Abstract
Selenium status decreases in elderly populations. Cardiovascular diseases are the primary cause of death in French elderly and selenium may protect against cardiovascular diseases. The present work aims to evaluate the relationships between cardiovascular related risk factors and plasma selenium variability in an elderly population during a nine-year period. 751 subjects from the EVA (“Etude du Vieillissement Artériel”) study, aged 59 to 71 at baseline were followed for 9 years. Clinical examinations and life style questionnaires were repeated every two years. Plasma selenium determinations were performed at baseline and at the end of the study. The association between the nine-year plasma selenium variability and studied risk factors at baseline or occurring during the follow-up was evaluated by using multivariate linear regression models. After controlling all potential associated factors, age of subjects (p<0.01), obesity (p=0.02) and occurrence of cardiovascular disease during follow-up (p=0.03) increased the longitudinal decline in plasma selenium, whereas gender, education, smoking, alcohol intakes, dyslipidemia, diabetes, hypertension had no effect (p>0.05). It may be postulated that obesity and occurrence of cardiovascular events are the main factors associated to plasma selenium fall during ageing. The respective roles played by nutritional and metabolism changes in the mechanism of these associations still need to be explored.
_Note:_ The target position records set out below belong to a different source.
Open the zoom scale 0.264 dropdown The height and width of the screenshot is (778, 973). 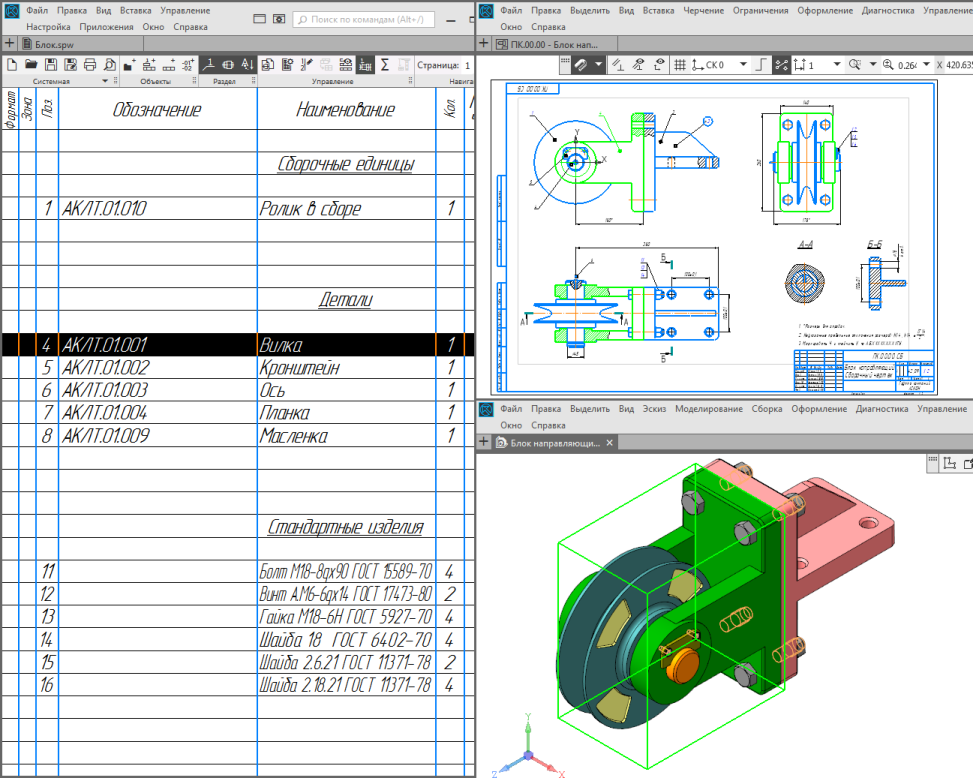click(x=927, y=65)
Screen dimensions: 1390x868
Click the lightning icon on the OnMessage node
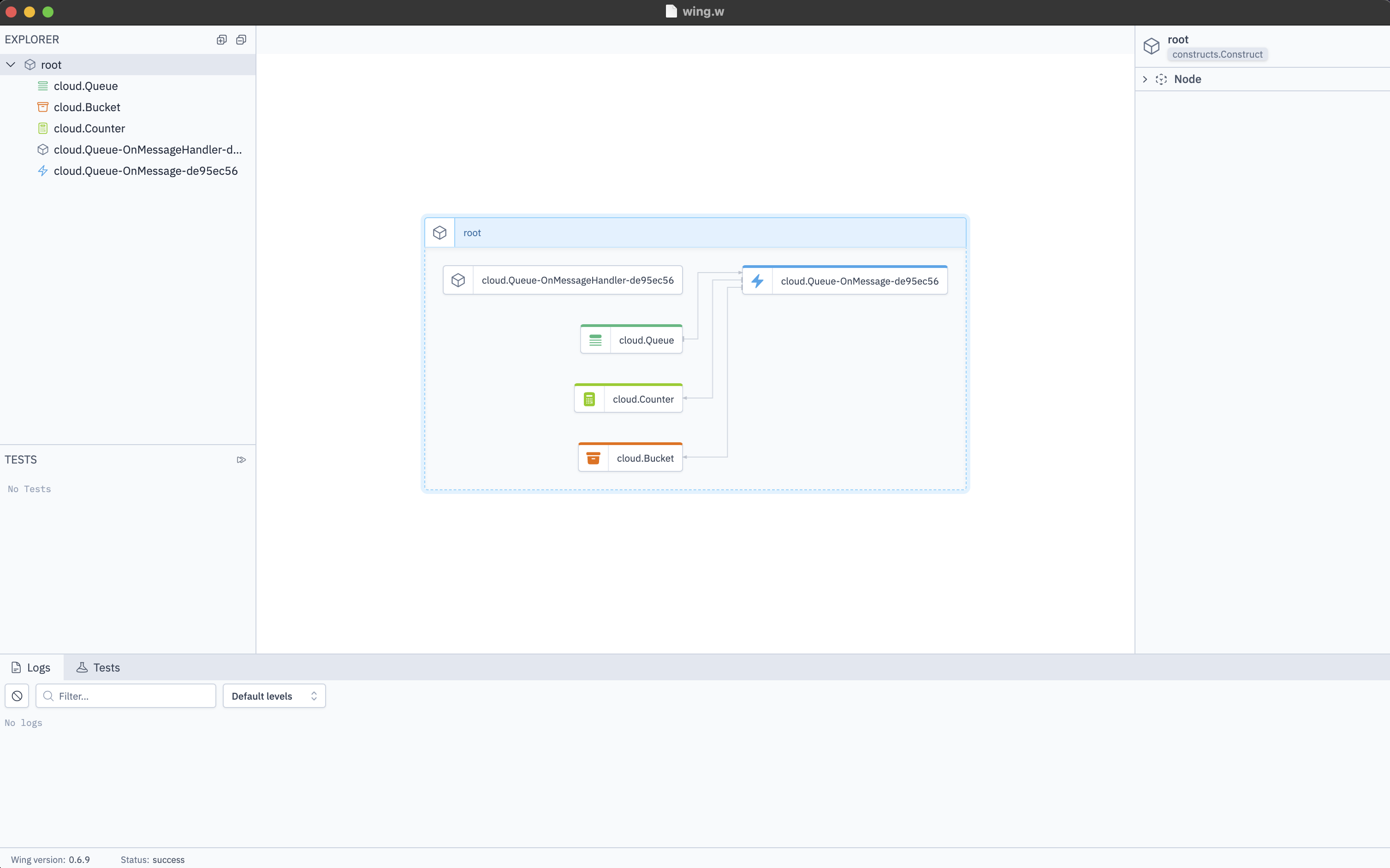coord(757,281)
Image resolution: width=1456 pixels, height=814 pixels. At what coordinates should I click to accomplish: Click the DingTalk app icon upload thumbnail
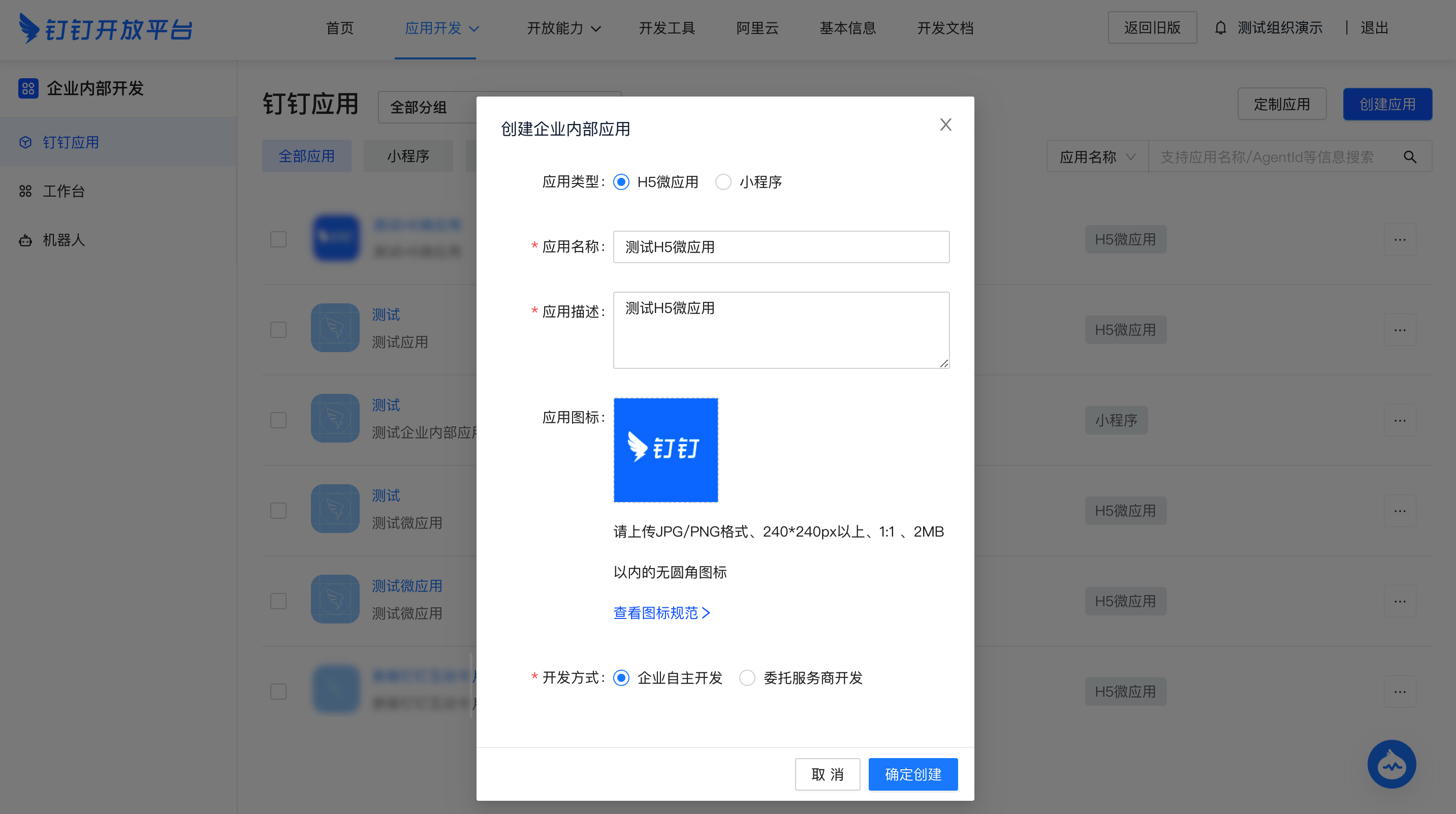tap(666, 450)
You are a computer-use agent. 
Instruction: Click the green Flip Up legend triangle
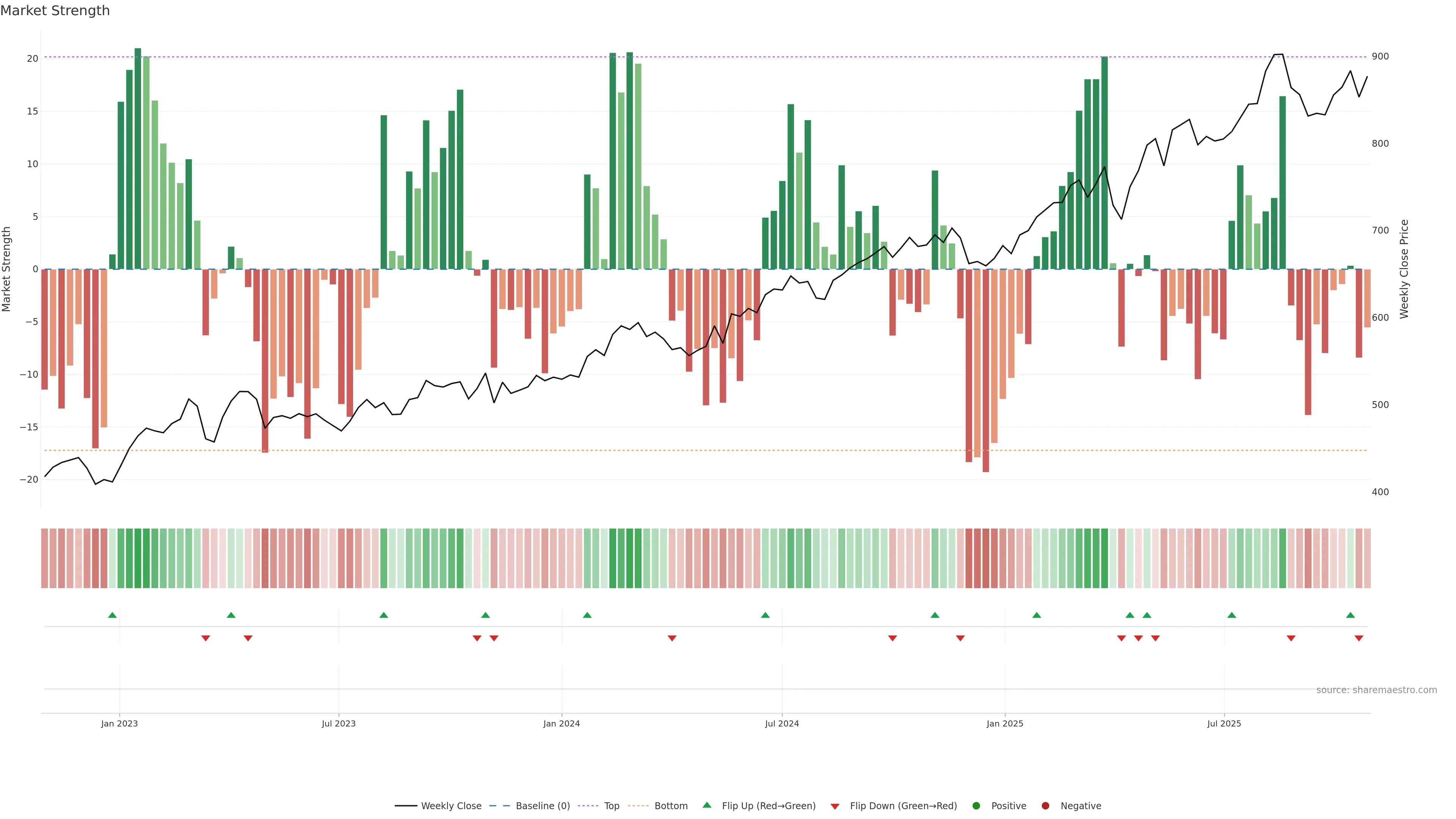[706, 805]

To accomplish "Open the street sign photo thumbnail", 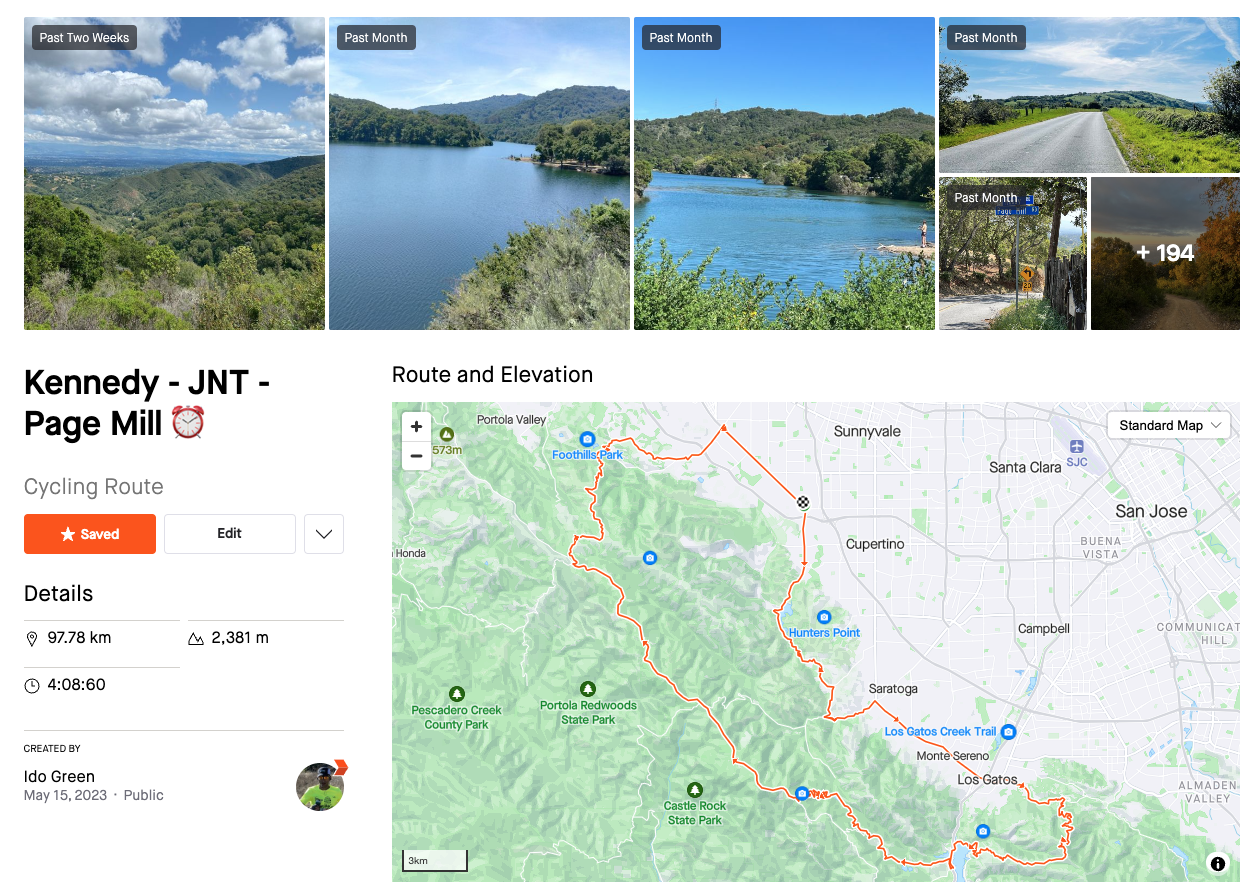I will 1013,253.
Keywords: selenium decline, elderly, cardiovascular diseases, cardiovascular disease risk factors
Introduction
Selenium is an essential trace element mainly involved in redox balance as part of glutathione peroxidases, thioredoxine reductase and selenoprotein P but also, more specifically, in cerebral function as part of selenoprotein P [1], thyroid function as part of iodine deiodinases, as well as in immune functions [2]. In the elderly, selenium status decreases slightly compared to younger adults as long as subjects are healthy but dramatically drops when subjects are institutionalised or ill [3,4]. Recent epidemic logical studies have suggested that an adequate selenium status in the elderly is associated with a lower mortality rate [5, 6] and a lower incidence of age related pathology [2, 6–10], possibly due to oxidative stress deleterious effect in ageing [11, 12]. Therefore, maintaining an adequate selenium status in the elderly may be of importance, particularly in Europe, where selenium intakes are low compared to recommended dietary daily intake, optimal glutathione peroxidase activity or immune functions [2, 3, 13, 14].
Cardiovascular diseases are the primary cause of death in France [15, 16] and low serum selenium concentrations have been reported to increase cardiovascular mortality and morbidity although the protective role of selenium against cardiovascular diseases remains debated [2]. Repeated measurements of plasma selenium concentration, a good biological indicator to evaluate selenium status [17], were performed on participants of the EVA study (“Etude du Vieillissement Artériel”); a nine-year longitudinal study whose aim was to examine determinants of cognitive and cardiovascular functions in a French elderly population [18].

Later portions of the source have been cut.